Required work
Copy the records from the line with "Open the teknoloji navigation link" to the line with "Action: tap(166, 142)" word for word, and reproduce only that span.

Records supplied
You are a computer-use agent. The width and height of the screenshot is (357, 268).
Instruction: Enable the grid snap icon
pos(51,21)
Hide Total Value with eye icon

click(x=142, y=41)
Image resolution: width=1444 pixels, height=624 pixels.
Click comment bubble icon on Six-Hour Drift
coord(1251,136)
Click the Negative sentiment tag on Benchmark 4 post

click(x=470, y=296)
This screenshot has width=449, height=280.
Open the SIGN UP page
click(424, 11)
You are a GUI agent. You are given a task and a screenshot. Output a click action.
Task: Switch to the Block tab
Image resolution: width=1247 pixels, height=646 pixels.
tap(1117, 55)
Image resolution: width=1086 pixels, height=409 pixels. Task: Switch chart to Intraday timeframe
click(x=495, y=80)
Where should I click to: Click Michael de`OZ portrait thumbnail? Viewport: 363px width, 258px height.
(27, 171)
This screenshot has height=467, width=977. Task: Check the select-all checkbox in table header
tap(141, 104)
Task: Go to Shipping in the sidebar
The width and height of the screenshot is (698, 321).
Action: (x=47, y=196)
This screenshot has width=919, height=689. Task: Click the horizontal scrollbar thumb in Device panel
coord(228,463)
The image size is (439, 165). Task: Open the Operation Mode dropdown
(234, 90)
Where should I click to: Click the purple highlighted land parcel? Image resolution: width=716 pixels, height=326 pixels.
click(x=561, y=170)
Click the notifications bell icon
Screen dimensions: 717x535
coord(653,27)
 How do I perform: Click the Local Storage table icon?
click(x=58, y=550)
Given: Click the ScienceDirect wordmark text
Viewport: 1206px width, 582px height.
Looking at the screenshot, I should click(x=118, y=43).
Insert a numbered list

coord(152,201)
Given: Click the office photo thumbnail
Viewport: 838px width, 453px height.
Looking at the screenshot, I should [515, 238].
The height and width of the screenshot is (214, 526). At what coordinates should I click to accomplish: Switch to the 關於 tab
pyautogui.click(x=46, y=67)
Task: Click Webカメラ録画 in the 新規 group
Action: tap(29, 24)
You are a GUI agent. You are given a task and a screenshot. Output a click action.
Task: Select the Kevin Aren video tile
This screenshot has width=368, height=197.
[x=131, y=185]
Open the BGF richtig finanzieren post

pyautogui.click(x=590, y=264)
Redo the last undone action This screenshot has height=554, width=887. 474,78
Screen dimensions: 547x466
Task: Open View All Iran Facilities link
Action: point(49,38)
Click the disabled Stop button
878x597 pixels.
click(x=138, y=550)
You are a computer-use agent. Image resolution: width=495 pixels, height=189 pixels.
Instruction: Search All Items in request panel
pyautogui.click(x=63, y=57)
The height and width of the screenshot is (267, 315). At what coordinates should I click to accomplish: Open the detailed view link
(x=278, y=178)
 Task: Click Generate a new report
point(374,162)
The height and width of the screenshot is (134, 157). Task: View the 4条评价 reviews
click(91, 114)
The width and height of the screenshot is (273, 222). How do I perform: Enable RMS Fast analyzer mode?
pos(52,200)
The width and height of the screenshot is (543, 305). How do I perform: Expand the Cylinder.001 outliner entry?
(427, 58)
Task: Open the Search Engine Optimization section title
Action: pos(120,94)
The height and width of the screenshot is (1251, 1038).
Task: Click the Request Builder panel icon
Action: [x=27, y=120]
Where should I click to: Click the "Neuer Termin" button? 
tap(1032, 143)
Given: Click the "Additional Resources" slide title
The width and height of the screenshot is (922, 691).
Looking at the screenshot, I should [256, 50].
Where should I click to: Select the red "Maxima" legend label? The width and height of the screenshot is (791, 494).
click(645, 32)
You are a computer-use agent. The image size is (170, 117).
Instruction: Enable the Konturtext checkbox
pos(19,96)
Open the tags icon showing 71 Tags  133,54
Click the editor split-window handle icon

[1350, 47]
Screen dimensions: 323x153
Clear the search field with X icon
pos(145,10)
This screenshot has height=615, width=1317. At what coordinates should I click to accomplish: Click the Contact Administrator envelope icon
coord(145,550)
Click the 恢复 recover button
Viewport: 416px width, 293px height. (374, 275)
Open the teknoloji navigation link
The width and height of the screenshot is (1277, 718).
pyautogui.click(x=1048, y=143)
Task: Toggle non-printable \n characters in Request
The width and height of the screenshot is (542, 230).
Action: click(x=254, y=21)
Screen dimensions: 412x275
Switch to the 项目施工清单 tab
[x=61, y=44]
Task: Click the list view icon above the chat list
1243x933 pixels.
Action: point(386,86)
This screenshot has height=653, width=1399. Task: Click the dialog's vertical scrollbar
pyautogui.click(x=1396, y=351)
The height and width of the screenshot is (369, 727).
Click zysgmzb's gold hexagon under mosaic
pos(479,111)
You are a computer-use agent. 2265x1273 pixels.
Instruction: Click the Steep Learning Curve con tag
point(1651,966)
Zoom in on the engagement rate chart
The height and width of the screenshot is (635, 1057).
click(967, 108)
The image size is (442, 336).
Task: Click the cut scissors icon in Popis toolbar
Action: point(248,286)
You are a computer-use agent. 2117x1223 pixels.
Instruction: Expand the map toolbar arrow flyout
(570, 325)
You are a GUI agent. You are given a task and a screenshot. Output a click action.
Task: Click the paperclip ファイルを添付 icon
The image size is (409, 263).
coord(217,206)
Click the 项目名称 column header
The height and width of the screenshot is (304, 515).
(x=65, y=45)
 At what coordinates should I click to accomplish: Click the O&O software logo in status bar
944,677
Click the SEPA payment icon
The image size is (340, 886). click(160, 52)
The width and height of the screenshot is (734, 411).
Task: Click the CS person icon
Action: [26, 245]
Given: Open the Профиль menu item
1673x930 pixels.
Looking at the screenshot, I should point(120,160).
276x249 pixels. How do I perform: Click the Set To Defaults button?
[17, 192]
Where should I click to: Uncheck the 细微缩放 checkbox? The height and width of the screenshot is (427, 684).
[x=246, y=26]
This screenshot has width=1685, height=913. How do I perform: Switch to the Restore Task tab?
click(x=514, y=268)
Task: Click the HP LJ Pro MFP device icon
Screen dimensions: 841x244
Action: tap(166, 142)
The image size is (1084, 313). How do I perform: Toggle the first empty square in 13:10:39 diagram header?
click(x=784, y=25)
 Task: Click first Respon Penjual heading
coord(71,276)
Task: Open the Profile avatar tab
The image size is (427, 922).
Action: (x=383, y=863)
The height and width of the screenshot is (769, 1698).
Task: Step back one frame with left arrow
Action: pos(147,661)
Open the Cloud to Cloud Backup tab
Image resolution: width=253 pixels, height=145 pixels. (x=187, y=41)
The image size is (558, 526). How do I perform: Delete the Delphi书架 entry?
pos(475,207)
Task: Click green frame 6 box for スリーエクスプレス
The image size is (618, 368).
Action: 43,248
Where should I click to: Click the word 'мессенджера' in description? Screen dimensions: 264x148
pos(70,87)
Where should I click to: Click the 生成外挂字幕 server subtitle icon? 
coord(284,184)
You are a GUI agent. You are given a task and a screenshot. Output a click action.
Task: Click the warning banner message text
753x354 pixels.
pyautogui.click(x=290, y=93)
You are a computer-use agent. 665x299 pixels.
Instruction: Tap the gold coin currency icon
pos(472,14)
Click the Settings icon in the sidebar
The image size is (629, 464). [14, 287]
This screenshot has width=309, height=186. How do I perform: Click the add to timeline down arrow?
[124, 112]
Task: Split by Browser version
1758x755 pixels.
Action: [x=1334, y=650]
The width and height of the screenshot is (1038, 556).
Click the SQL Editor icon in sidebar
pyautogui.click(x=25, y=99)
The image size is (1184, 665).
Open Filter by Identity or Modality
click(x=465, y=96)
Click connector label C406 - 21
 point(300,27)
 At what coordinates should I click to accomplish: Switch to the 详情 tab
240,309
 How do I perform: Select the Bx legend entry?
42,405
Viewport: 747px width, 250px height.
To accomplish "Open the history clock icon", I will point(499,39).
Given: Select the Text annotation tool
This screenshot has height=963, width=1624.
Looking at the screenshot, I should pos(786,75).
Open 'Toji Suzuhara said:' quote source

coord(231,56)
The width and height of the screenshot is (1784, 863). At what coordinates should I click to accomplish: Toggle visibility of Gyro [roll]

Exercise solution
Open the teknoloji navigation link
The width and height of the screenshot is (1277, 718).
pyautogui.click(x=1048, y=143)
Task: Toggle non-printable \n characters in Request
The width and height of the screenshot is (542, 230).
Action: click(x=254, y=21)
Screen dimensions: 412x275
Switch to the 项目施工清单 tab
[x=61, y=44]
Task: Click the list view icon above the chat list
1243x933 pixels.
Action: point(386,86)
This screenshot has height=653, width=1399. Task: Click the dialog's vertical scrollbar
pyautogui.click(x=1396, y=351)
The height and width of the screenshot is (369, 727).
Click zysgmzb's gold hexagon under mosaic
pos(479,111)
You are a computer-use agent. 2265x1273 pixels.
Instruction: Click the Steep Learning Curve con tag
point(1651,966)
Zoom in on the engagement rate chart
The height and width of the screenshot is (635, 1057).
click(967, 108)
The image size is (442, 336).
Task: Click the cut scissors icon in Popis toolbar
Action: point(248,286)
You are a computer-use agent. 2117x1223 pixels.
Instruction: Expand the map toolbar arrow flyout
(570, 325)
You are a GUI agent. You are given a task and a screenshot. Output a click action.
Task: Click the paperclip ファイルを添付 icon
The image size is (409, 263).
coord(217,206)
Click the 项目名称 column header
The height and width of the screenshot is (304, 515).
(x=65, y=45)
 At what coordinates should I click to accomplish: Click the O&O software logo in status bar
944,677
Click the SEPA payment icon
The image size is (340, 886). click(160, 52)
The width and height of the screenshot is (734, 411).
Task: Click the CS person icon
Action: [26, 245]
Given: Open the Профиль menu item
1673x930 pixels.
Looking at the screenshot, I should point(120,160).
276x249 pixels. How do I perform: Click the Set To Defaults button?
[17, 192]
Where should I click to: Uncheck the 细微缩放 checkbox? The height and width of the screenshot is (427, 684).
[x=246, y=26]
This screenshot has width=1685, height=913. How do I perform: Switch to the Restore Task tab?
click(x=514, y=268)
Task: Click the HP LJ Pro MFP device icon
Screen dimensions: 841x244
Action: tap(166, 142)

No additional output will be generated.